How could this possibly go wrong?

There’s a new research paper out that sequences the genome of one of the most important cancer cell lines, HeLa.  It shows the fascinating genomic mess that can arise when a cell is freed from the normal constraints against genetic damage, and it gives valuable information about a vital research resource.

However, the discussion on Twitter (or at least the parts I frequent) has been dominated by another fact about the paper.  The researchers apparently didn’t consult at all with the family of Henrietta Lacks, the person whose tumour this originally was.  There are two reasons this is bad.

Firstly, publishing a genome of  an ancestor of yours allows people to learn a lot about your genome. The high levels of mutation in the cancer cell line reduces this information a bit, but there’s still a lot there. As a trivial example, even without worrying about genetic disease risks, you could use the data to tell if someone who thought they were a descendant of Ms Lacks actually was or wasn’t. Publishing a genome without consent from, or consultation with, anyone is at best rude.

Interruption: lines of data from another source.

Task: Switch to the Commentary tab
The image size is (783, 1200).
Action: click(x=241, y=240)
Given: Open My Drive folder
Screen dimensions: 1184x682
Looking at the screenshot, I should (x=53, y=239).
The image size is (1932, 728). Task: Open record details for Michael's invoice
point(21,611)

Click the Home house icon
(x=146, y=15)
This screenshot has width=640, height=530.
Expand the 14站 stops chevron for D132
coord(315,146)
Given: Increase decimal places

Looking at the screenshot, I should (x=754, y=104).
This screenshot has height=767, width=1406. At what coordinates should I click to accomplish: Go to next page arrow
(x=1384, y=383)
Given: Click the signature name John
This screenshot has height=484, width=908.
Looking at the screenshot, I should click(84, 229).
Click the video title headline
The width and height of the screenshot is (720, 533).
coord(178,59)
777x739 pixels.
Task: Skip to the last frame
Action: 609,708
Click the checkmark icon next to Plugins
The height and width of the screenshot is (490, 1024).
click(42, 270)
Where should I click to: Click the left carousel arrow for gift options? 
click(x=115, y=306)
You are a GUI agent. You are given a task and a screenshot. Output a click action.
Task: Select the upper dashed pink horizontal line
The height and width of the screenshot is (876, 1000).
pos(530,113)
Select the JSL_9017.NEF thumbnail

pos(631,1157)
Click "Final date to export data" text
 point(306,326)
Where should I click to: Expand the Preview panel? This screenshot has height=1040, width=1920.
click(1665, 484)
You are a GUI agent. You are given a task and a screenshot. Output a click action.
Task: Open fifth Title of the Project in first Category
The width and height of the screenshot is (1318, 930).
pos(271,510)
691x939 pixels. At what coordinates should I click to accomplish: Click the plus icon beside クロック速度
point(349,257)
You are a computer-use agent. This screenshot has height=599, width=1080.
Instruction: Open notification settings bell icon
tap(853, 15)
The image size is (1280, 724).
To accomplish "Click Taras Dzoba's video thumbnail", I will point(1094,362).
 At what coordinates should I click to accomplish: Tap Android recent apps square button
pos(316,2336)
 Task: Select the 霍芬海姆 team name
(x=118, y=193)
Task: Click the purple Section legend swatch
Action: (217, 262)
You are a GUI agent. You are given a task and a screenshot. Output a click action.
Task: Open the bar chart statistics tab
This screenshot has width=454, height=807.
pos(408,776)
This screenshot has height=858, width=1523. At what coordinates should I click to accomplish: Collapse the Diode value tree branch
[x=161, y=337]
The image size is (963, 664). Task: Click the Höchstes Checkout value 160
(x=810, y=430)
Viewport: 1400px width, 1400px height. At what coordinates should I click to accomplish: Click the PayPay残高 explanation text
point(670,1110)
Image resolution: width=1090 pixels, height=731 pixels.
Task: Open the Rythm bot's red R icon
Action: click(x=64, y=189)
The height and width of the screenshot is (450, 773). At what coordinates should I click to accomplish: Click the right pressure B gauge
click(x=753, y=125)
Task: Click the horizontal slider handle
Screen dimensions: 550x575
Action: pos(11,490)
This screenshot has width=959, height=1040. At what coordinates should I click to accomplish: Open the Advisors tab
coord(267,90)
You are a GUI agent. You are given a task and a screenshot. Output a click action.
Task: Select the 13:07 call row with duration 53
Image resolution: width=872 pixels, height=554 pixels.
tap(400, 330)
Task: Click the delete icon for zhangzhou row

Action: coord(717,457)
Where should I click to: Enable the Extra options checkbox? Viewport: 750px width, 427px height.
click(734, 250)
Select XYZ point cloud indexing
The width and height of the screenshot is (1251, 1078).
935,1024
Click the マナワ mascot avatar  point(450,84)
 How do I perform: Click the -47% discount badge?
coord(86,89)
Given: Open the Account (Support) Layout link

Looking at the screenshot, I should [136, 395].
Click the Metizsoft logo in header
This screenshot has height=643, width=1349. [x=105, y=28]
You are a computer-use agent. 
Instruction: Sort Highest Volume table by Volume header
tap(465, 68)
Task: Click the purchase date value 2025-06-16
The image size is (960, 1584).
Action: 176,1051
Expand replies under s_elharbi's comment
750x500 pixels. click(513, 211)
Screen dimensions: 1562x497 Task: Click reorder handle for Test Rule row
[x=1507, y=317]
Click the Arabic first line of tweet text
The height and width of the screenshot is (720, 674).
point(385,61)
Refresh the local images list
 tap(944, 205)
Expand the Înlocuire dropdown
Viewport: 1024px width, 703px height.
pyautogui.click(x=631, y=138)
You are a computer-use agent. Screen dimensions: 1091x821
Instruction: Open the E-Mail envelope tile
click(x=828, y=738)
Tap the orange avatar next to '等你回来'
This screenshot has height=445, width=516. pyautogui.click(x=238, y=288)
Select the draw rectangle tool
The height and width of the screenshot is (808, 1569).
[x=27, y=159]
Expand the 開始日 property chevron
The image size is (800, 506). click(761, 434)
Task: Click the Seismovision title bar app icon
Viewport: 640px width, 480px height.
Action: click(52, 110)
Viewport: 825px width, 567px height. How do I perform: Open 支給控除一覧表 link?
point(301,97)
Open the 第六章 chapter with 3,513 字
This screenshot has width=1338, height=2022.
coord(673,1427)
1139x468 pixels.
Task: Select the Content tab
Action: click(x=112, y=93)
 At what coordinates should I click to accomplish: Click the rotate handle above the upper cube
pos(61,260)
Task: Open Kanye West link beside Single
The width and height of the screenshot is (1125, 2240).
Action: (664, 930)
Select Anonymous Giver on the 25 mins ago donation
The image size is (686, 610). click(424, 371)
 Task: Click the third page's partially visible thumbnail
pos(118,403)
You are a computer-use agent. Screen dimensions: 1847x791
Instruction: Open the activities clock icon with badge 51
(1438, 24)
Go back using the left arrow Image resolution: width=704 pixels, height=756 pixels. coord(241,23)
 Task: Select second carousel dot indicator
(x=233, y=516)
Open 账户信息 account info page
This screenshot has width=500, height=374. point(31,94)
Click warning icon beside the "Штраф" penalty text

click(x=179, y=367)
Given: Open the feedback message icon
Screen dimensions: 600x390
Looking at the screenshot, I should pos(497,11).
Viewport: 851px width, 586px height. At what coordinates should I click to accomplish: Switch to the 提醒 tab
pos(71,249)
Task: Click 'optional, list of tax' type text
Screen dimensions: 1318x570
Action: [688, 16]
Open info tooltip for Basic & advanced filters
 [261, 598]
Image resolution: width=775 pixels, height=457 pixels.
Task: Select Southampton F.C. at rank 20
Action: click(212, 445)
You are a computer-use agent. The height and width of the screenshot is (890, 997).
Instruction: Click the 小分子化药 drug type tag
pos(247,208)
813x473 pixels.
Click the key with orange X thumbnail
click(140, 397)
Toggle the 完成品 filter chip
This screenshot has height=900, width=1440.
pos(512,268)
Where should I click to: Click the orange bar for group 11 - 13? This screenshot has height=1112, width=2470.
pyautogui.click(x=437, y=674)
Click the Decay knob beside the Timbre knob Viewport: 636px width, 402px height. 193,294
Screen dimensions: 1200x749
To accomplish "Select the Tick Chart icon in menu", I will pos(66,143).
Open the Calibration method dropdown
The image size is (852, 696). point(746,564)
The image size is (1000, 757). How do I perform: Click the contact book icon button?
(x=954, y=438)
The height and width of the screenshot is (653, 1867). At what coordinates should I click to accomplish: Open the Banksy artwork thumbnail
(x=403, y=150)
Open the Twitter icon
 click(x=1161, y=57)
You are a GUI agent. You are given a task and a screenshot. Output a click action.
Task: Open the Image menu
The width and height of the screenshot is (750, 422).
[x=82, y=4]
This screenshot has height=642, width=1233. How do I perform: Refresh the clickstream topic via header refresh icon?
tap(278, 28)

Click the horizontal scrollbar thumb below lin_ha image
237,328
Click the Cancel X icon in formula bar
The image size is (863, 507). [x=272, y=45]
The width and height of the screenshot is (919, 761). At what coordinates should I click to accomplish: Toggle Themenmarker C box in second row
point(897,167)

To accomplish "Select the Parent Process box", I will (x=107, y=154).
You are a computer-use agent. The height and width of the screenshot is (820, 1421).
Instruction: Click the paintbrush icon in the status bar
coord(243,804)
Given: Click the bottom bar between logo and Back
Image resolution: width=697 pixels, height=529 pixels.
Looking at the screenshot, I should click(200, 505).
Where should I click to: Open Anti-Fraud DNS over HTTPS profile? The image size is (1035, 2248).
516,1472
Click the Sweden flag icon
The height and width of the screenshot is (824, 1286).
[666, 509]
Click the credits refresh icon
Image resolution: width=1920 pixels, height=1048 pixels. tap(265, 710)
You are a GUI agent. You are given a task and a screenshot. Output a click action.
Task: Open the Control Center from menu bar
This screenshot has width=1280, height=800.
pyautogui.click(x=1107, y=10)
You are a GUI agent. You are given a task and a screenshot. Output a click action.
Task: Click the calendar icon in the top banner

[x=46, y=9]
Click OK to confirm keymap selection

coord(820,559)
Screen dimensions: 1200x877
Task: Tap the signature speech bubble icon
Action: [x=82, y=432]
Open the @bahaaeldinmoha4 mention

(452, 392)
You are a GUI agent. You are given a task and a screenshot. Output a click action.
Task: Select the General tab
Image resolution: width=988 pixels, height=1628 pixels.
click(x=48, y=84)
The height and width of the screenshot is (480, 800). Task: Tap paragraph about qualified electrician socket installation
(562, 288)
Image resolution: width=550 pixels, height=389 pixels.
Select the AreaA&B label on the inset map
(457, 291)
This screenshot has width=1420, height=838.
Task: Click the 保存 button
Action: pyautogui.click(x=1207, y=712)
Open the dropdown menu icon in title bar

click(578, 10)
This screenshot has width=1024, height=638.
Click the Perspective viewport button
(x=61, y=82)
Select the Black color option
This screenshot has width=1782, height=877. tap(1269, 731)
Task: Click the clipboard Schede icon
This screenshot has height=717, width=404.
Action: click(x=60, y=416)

And secondly: come on, guys, didn’t you read the book? From the author’s summary

In 1950, Henrietta Lacks, a young mother of five children, entered the colored ward of The Johns Hopkins Hospital to begin treatment for an extremely aggressive strain of cervical cancer. As she lay on the operating table, a sample of her cancerous cervical tissue was taken without her knowledge or consent and given to Dr. George Gey, the head of tissue research. Gey was conducting experiments in an attempt to create an immortal line of human cells that could be used in medical research. Those cells, he hoped, would allow scientists to unlock the mysteries of cancer, and eventually lead to a cure for the disease. Until this point, all of Gey’s attempts to grow a human cell line had ended in failure, but Henrietta’s cells were different: they never died.

Less than a year after her initial diagnosis, Henrietta succumbed to the ravages of cancer and was buried in an unmarked grave on her family’s land. She was just thirty-one years old. Her family had no idea that part of her was still alive, growing vigorously in laboratories—first at Johns Hopkins, and eventually all over the world.

That’s how they did things back then.  It’s not how we do things now. If there was a symbolically worse genome to sequence without some sort of consultation, I’d have a hard time thinking of it.

I don’t think anyone’s saying laws or regulations were violated, and I’m not saying that the family should have had veto power, but they should at least have been talked to.